Another reason to have a scuba tank pressure gauge is that it is important to stop diving with air still remaining in your tank. A good recommendation is to get back on the boat with at least 100psi still in the tank. Not only does this make sense from a conservative safety point of view, but another important reason a diver should never decompress a scuba tank is that the air pressure prevents contaminants, water in particular, from getting into the tank. Water is not clean. When water gets into a scuba tank (if it is a steel tank) it causes rust, mildew, mold and bacteria to flourish inside. The scuba tank must then be sterilized, dried and refilled.
Scuba gauges are available in both metric and imperial units. If you learned to dive using imperial units (psi, cu.ft., depth in feet, etc.) then get yourself a gauge using those. Most American-made scuba gauges use imperial units and often those will be the ones in stock. However, if you learned to dive with metric units (meters, liters, kilopascals, etc.) you will be more comfortable with metric units on your scuba gauges. The unit of measurement has no effect on the quality of the device.
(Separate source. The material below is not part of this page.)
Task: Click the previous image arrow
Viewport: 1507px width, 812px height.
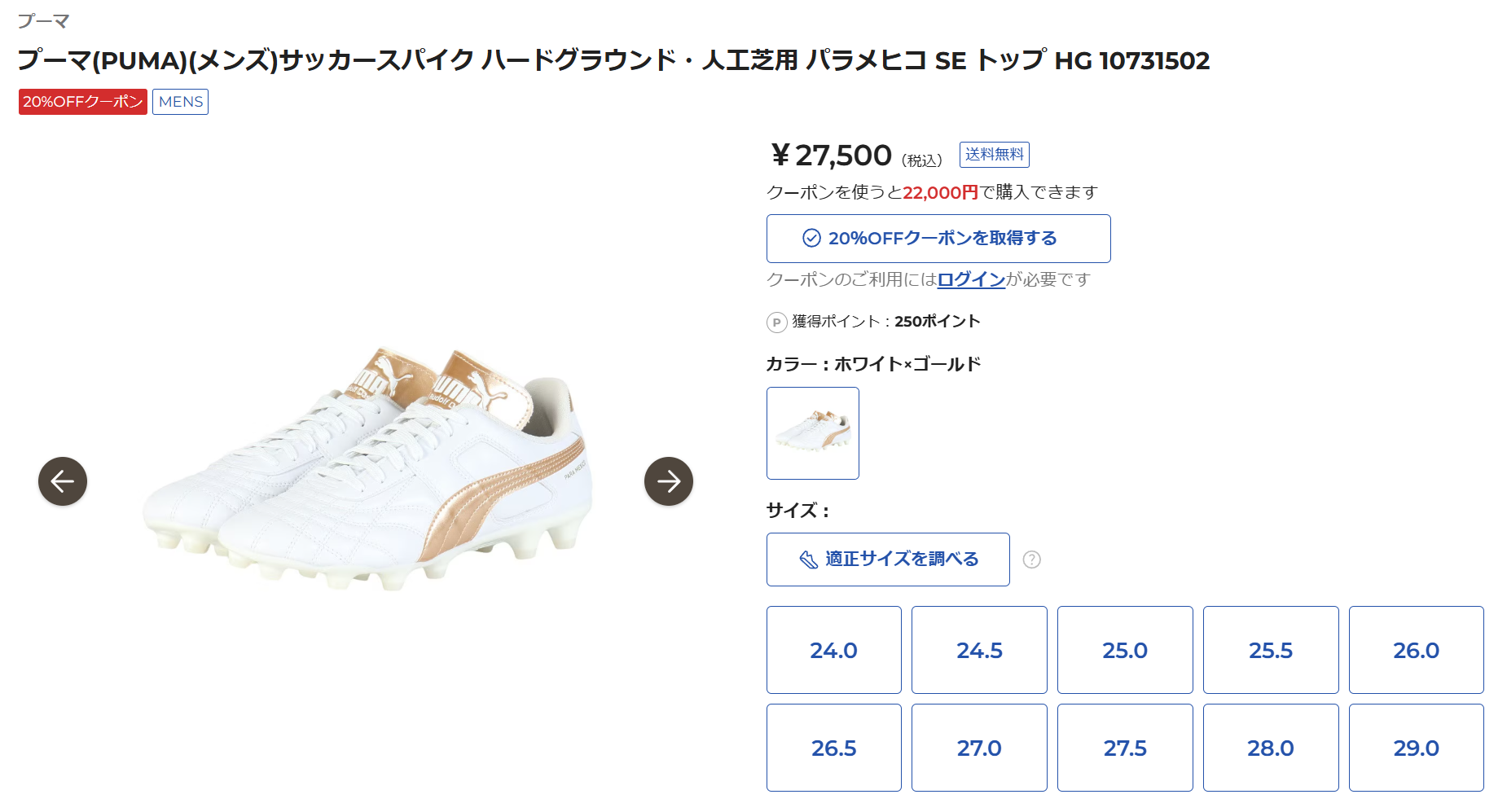Action: 63,481
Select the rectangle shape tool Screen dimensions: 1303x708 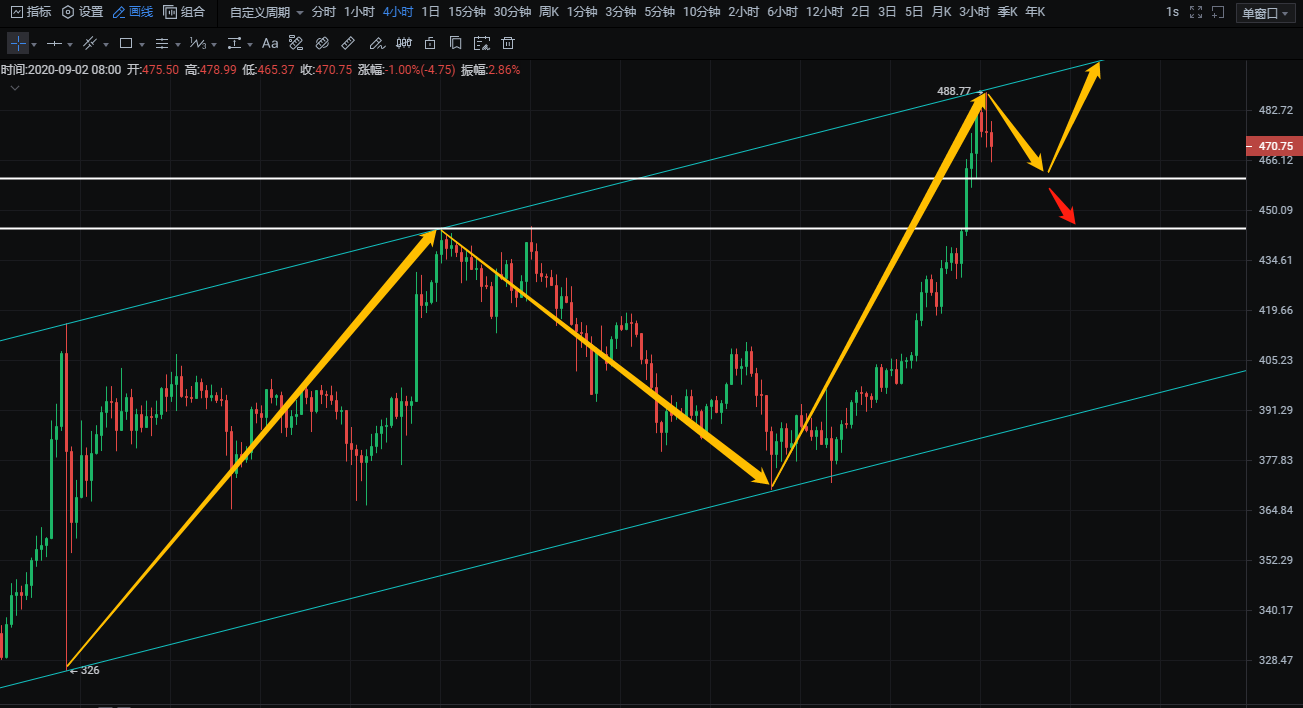[x=126, y=44]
For the manufacturer, it's only a matter of producing the same device with different scale markings. Metric scuba gauges are most common in Europe. In Canada, even though everything else is done in metric, most scuba training and gear uses imperial units.
When shopping for scuba gauges for your scuba system, look for:
- Ergonomic grip.
- Long-term warranty.
- Luminescent indicators or backlighting options.
- Rotating / swivel mounting.
- Easy disassembly for cleaning or replacing parts.